Where is the source code you wish to compile?


----------



## rikotech (Jul 6, 2014)

I haven't made it yet.
But I think it doesn't mater.
If I succeed to compile "Hello world", I would develop much more comprehensive program.

So The next step after I run the GCC upon freeBSD is to intstall libpcap library.
And then the ultimate goal: THE CREATION OF THE PROGRAM - network sniffer.

Thats why I am doing it step by step:
1. install the freeBSD
2. create and account
3. run/install GCC
4. install libpcap
5. create code to make the net interface to act like a network sniffer.I am on step 3.
Then I get the money ole!


----------



## xibo (Jul 16, 2014)

See the handbook, chapter 5 on how to install additional packages, though if you're new to BSD/Unix you should start at chapter 4 instead.



			
				rikotech said:
			
		

> Hello.
> Thank you for the prompt reply. I know my questions are kind of silly, but here isn't a person to introduce me to FreeBSD.
> 
> I am using GCC 8.0 The problem is that I have zero hours experience with FreeBSD, except the installation. Basically I do only Windows so far. Maybe the compiler is the default like you say, but I even don't know how to start it. It is completely different OS from the Windows ones.
> ...



gcc 8.0 doesn't exist. The newest version officially released is 4.9.1 (released yesterday). You probably mean 4.8.0 ?

An ancient version of gcc is part of the legacy FreeBSD release, and more recent versions are available in the ports(7) collection as others said. The default version used by ports(7) is 4.7.3, the other gcc versions get suffices indicating their release to the binary names, e.g. g++ release 4.8.x installed by the lang/gcc48 package is called g++48.



			
				estrabd said:
			
		

> gcc is not part of base as of 9.x, clang is.; to use gcc on newer systems you must install it from Ports.
> 
> "open gcc.exe" is nonesense.  Do a "which gcc".


While it's been some time since I used FreeBSD-9 the last time, I'm pretty sure it's still around, while the remaining presence of WITH_CLANG_IS_CC in 9-STABLE's build options indicates gcc is not only installed but still the default compiler, too.


----------

● **Problem statement**
In the forum thread above about compiling with GCC on FreeBSD, which gcc version does the ports collection use by default?

● **Data segment**
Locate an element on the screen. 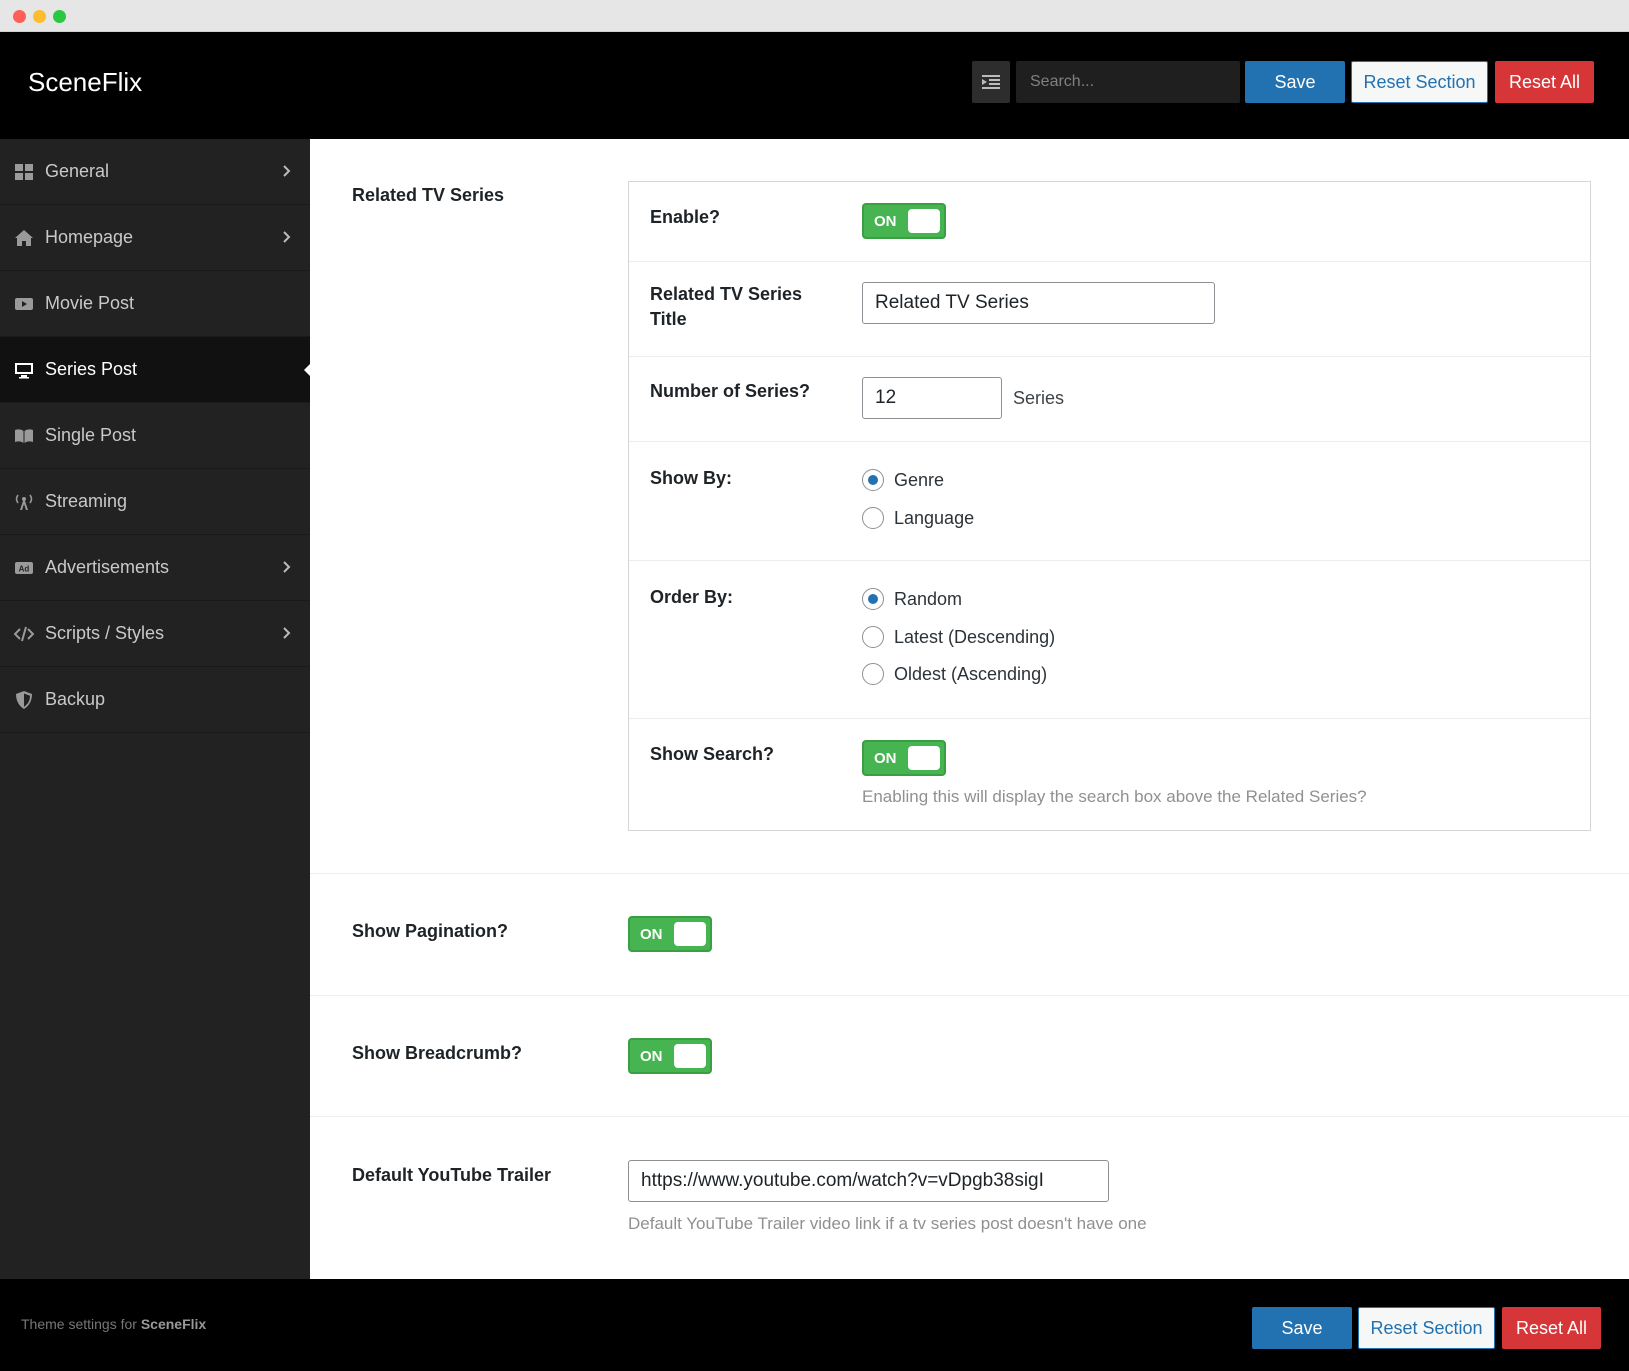 The image size is (1629, 1371). sidebar-item-label: Backup is located at coordinates (76, 699).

● **Response below**
4.7.3